Luise Karsch. — Baronne de Klenke, née Karsch. — Helmine von Chesy. — Caroline Rudolphi. — Elise von der Recke. — Amalie de Helwig. — Karoline Brachmann.

La première femme poète du dix-huitième siècle, selon l’ordre chronologique, mérite d’être signalée, non seulement à cause de l’originalité de son talent, mais encore et surtout pour celle de son caractère et de sa vie.

L’âme féminine allemande, plutôt passive et soumise au joug de la tradition, présente quelquefois une de ces curieuses exceptions qui passent à travers le monde sans avoir l’air d’en soupçonner les lois, les errements, acceptant pour seul guide leur fantaisie, ou plutôt leur imagination ardente, que semble habiter l’esprit des Kobolds et des Nixes de la vieille mythologie rhénane.

ANNA-LUISE KARSCH est l’incarnation de ce type.

Elle naquit à Durbach (Silésie), en 1722. Ayant perdu tôt son père, elle fut malheureuse avec une mère fort égoïste, qui, pour rester plus libre de convoler jusqu’à trois fois en justes noces, envoya sa fille à la campagne chez des paysans qui l’employèrent à garder les troupeaux et la laissèrent vaquer aux travaux les plus humbles. On devine que les fréquentations de cette époque de sa vie n’étaient pas en mesure de favoriser l’éducation ni l’instruction de Luise. Sa principale compagnie fut celle d’un pâtre qui lui fit connaître les livres populaires de la Belle Mélusine et de l’Empereur Octavien. Elle n’avait encore lu que la Bible ; son imagination s’exalta pour ces récits chevaleresques. De plus, sa vie rustique la mettait en communication avec la nature qu’elle chanta en vers naïfs.

Un de ses oncles, voyant ses dispositions intellectuelles, la prit alors auprès de lui pour la faire instruire. Mais elle atteignait à peine sa dix-septième année que sa mère la maria à un tisserand…

Après dix ans de mauvais traitements, elle se sépara de cet homme, et, au cours des voyages qu’elle entreprit, rencontra le tailleur Karsch qui lui promit le mariage si elle voulait le suivre à Fraustadt, où il habitait. Ainsi fut fait. Tous deux allèrent par la suite s’établir à Goerlitz.

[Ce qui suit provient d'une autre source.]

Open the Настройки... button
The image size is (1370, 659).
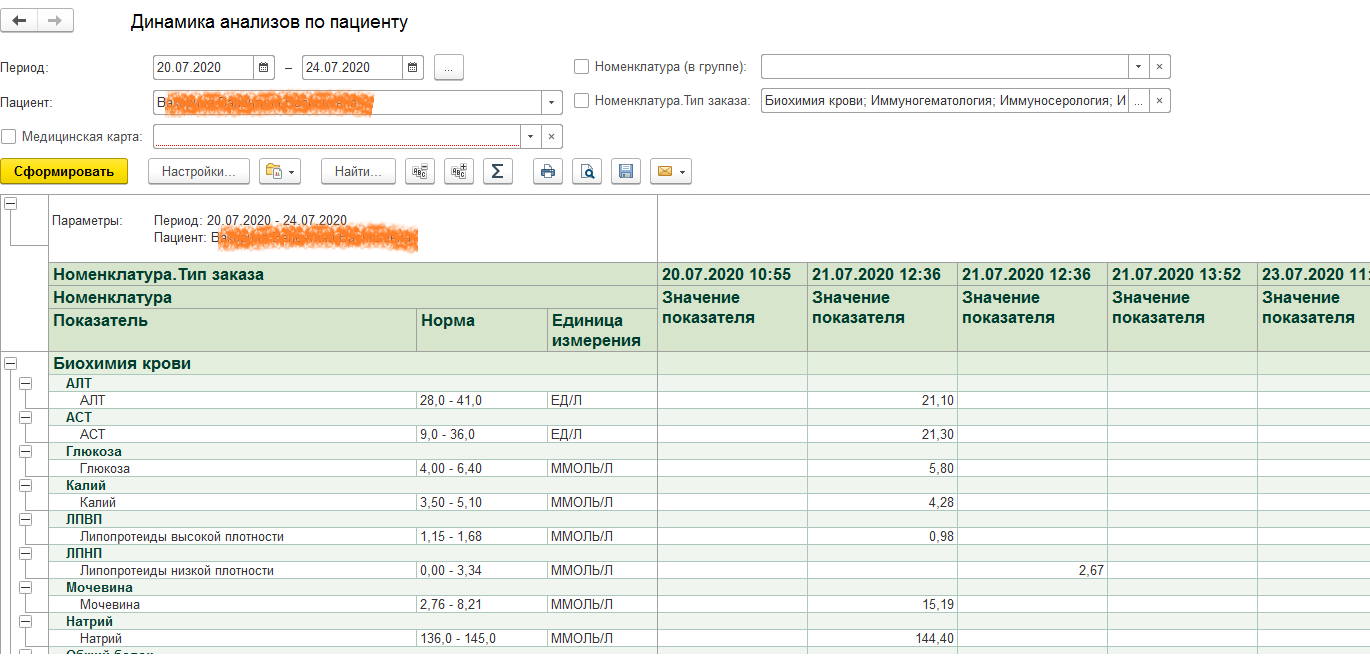(198, 172)
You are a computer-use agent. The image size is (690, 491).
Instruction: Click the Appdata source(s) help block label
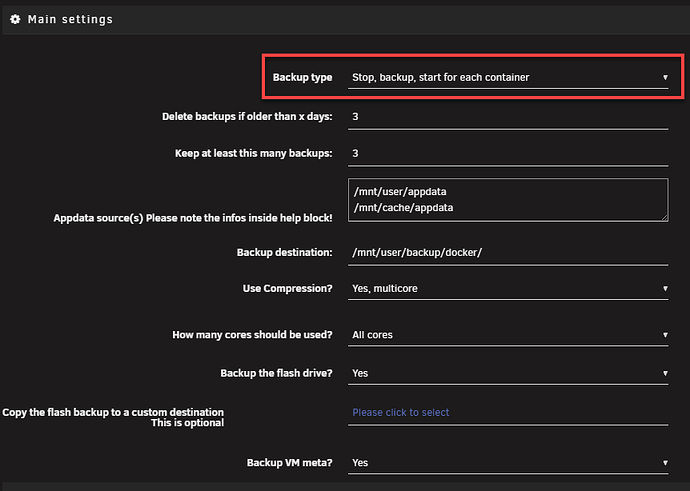[x=192, y=218]
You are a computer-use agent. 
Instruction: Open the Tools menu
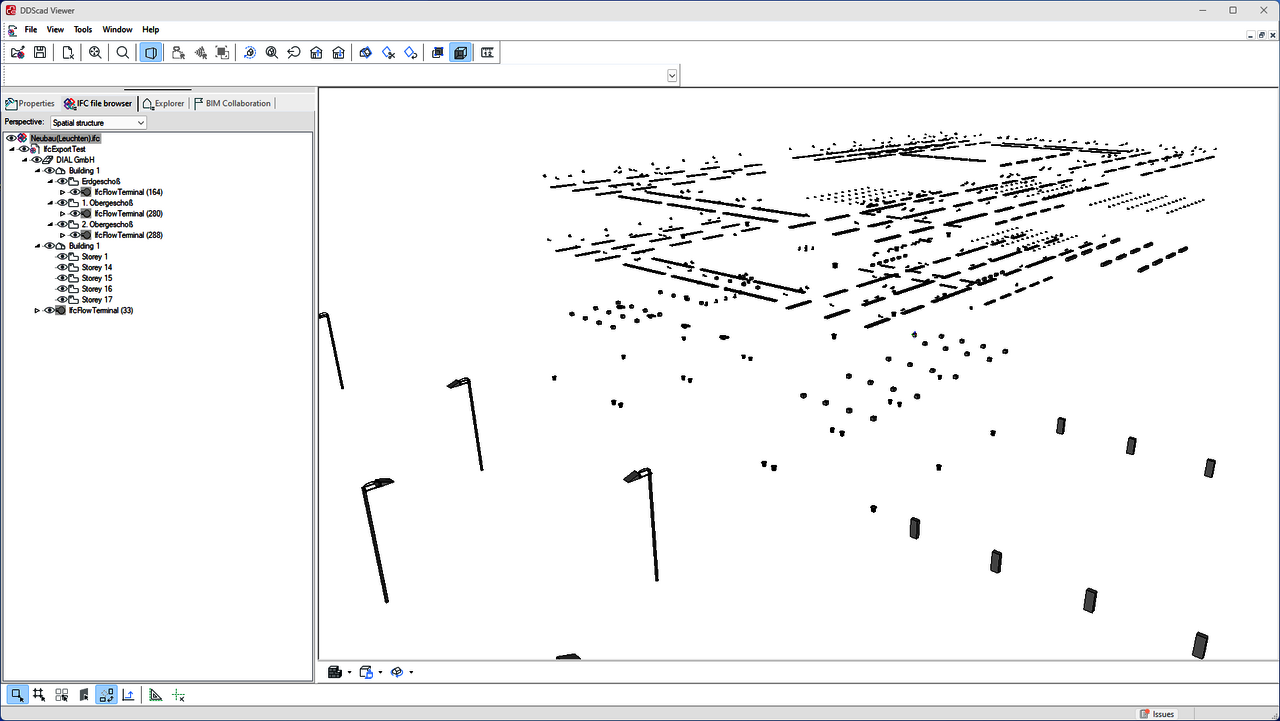(83, 30)
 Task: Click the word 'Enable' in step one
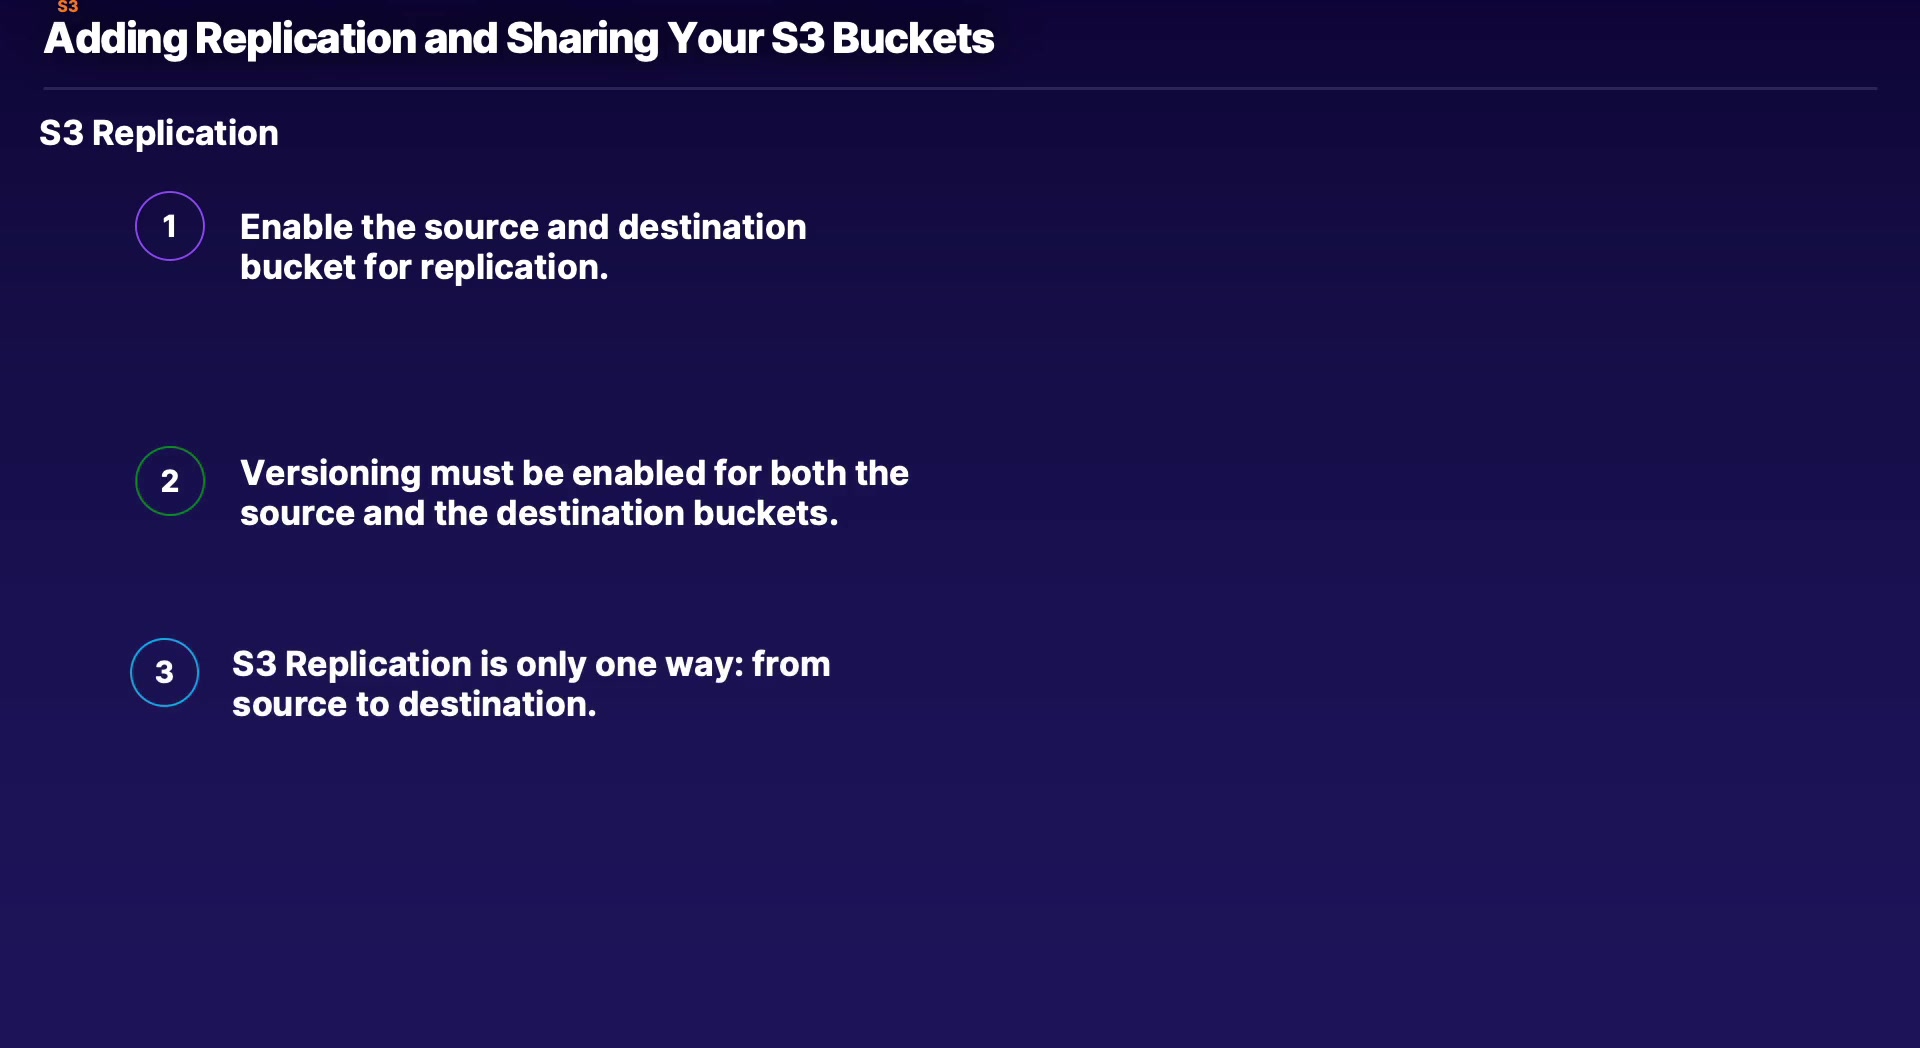tap(296, 227)
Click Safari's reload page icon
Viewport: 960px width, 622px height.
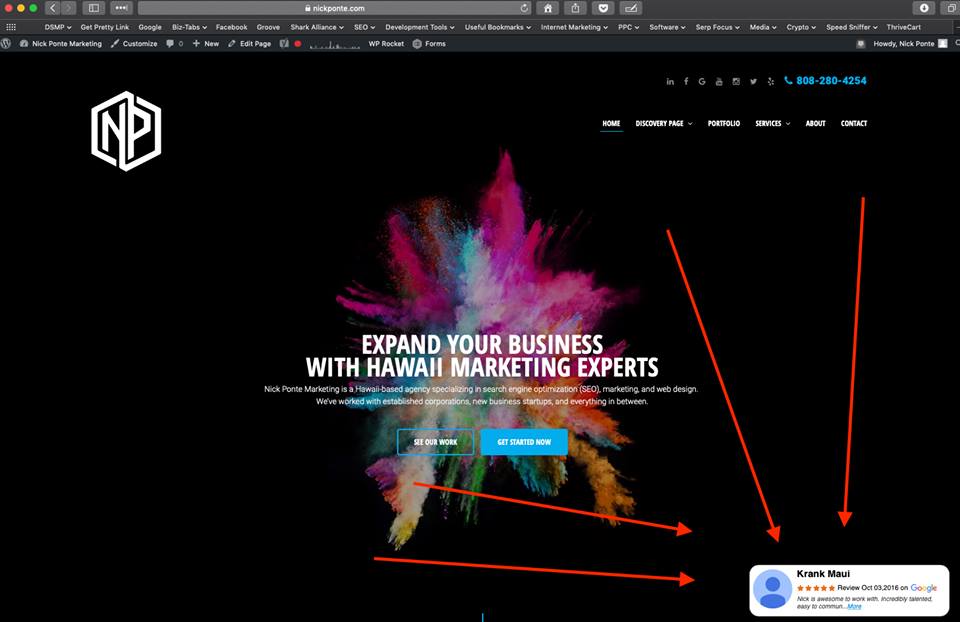[x=525, y=8]
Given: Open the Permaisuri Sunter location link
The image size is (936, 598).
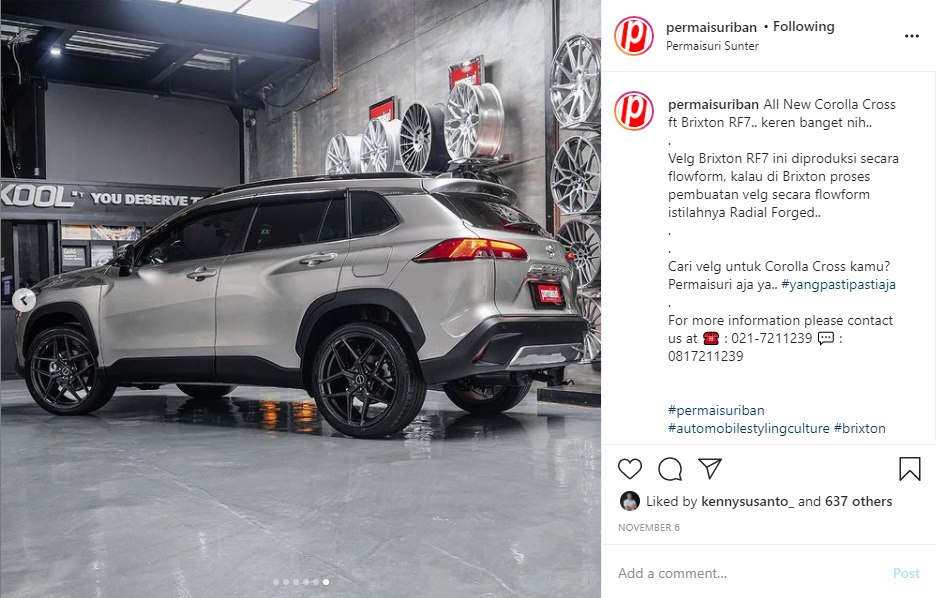Looking at the screenshot, I should tap(712, 46).
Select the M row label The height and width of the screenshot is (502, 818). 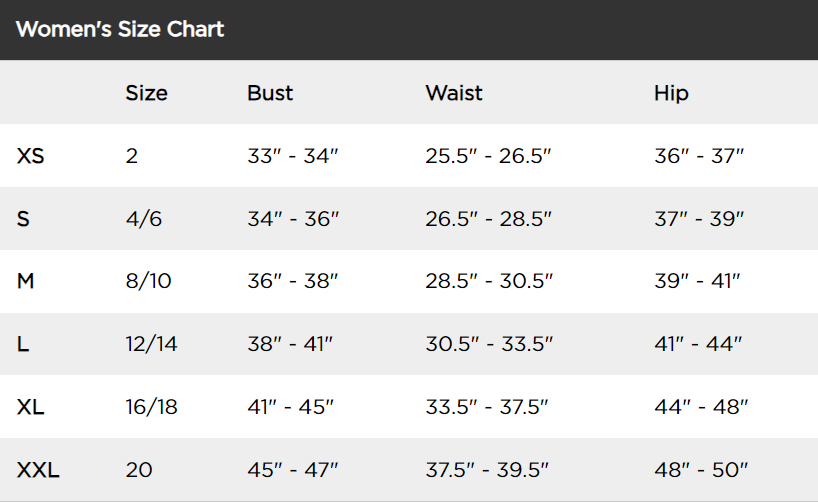point(26,281)
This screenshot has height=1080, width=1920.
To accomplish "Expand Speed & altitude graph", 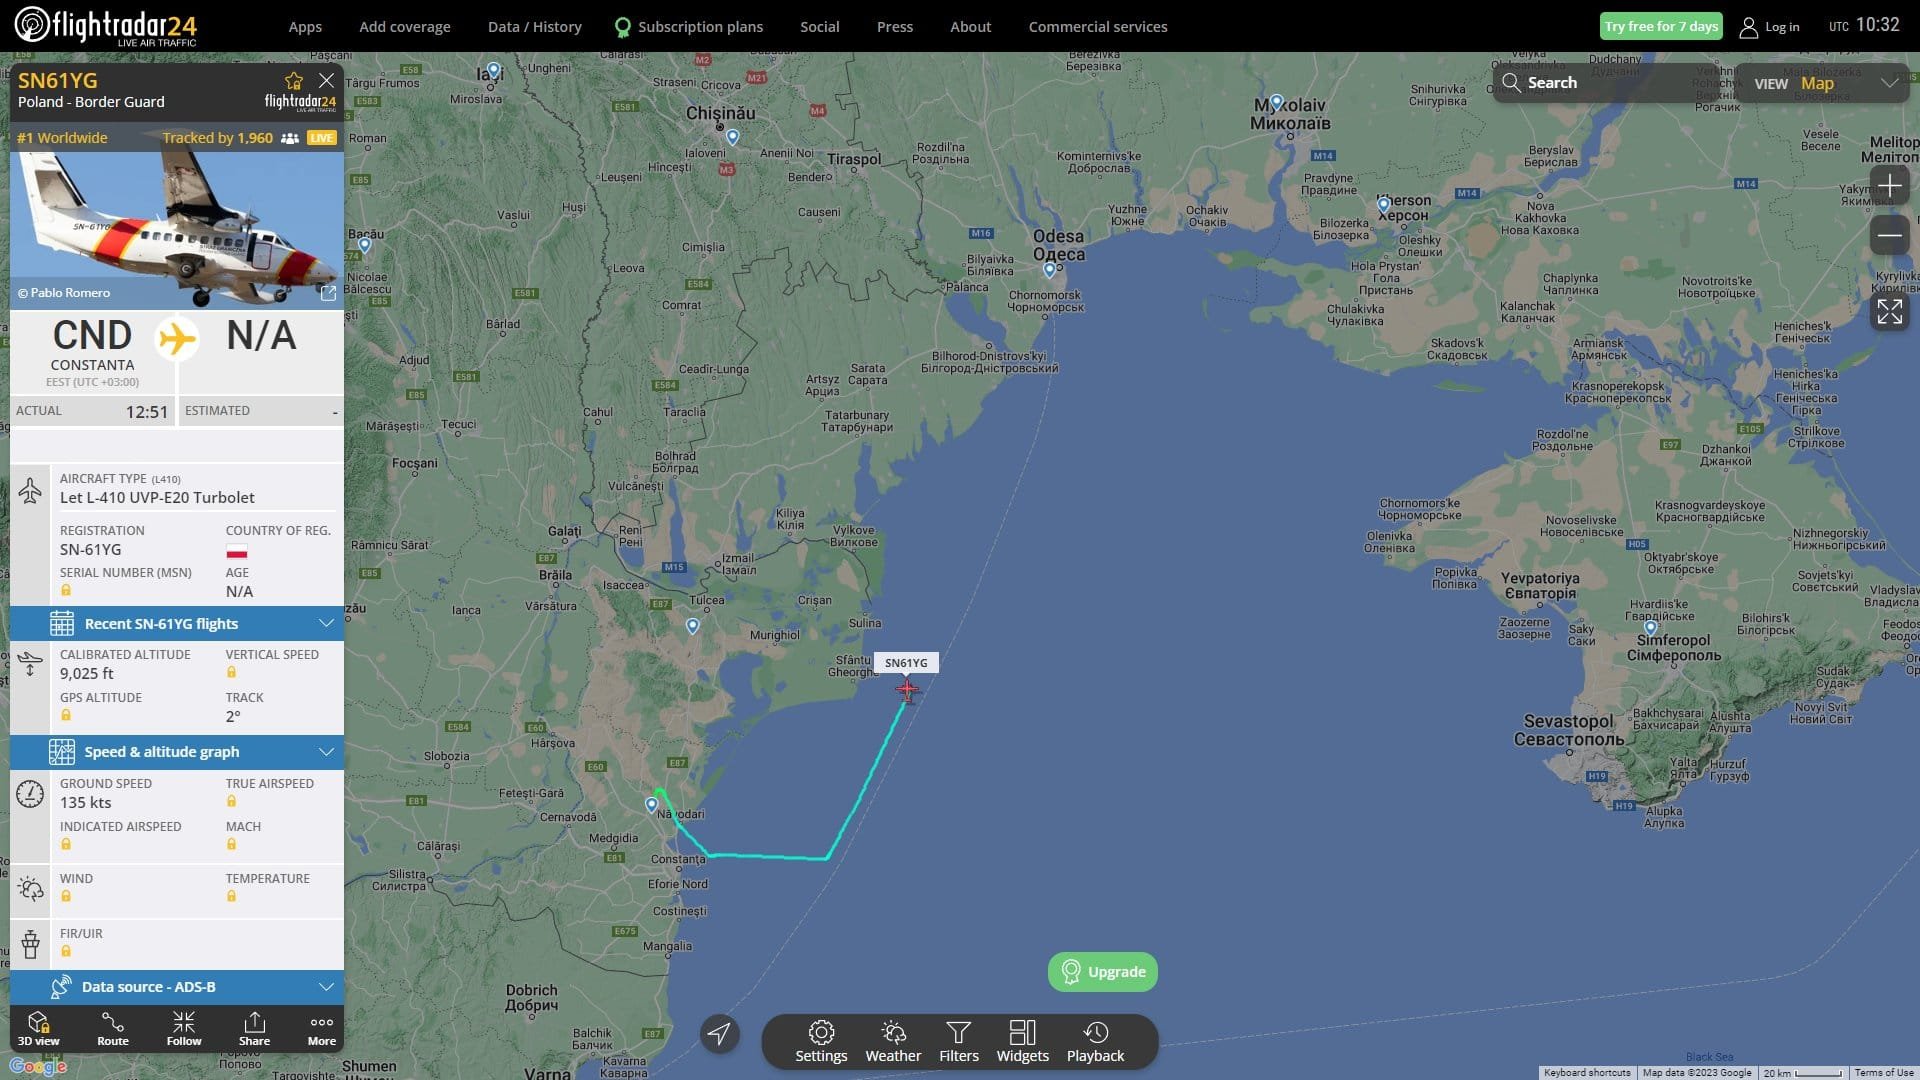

Entre temps, son talent poétique, qu’elle n’avait pas cessé de cultiver, acquérait quelque renommée dans la contrée. Elle composait, selon la mode d’alors, des « poèmes de circonstance », et gagnait par ce moyen des revenus passables.

Cette façon de traiter la poésie était bien un peu commerciale ; mais Luise Karsch avait une excuse : son mari s’adonnait à la boisson et la réduisait à la misère. Maintes protections sérieuses s’offrirent, mais aucune ne pouvait durer, Luise refusant de se séparer de son mari qui continuait à gaspiller l’argent gagné.

Cet exemple de fidélité conjugale intéressa pourtant le célèbre baron von Kottwitz, qui attira la poétesse à Berlin. Il l’y introduisit dans son cercle de gens distingués et lettrés, lui fit connaître Sulzer[1], Mendelssohn et Ramler[2], qui lui décerna le titre de « Sapho allemande » ; il entreprit aussi de perfectionner son talent. Mais Luise était rebelle aux réformes. Elle visita, à Halberstadt, Gleim[3], le chef de l’école anacréontique. Gleim la désigna à l’attention de divers membres influents de l’aristocratie et fit imprimer ses vers, dont la vente lui rapporta deux mille thalers. Le métier de poétesse était plus fructueux jadis qu’aujourd’hui.

La situation de Luise Karsch s’améliorait donc, quand survint la mort de son protecteur, le baron de Kottwitz, qui, seul, avait sur elle quelque influence. Elle eut alors l’idée de se recommander au roi Frédéric, que ses vers avaient célébré.

Mais sa faiblesse, sa légèreté incorrigibles ne plaidaient pas en sa faveur. Elle se laissait ruiner maintenant par son fils, digne héritier de Karsch. De même, sans écouter les conseils donnés, elle maria sottement sa fille avec son beau-frère ; cette première union se termina par l’abandon ; une seconde finit par le divorce.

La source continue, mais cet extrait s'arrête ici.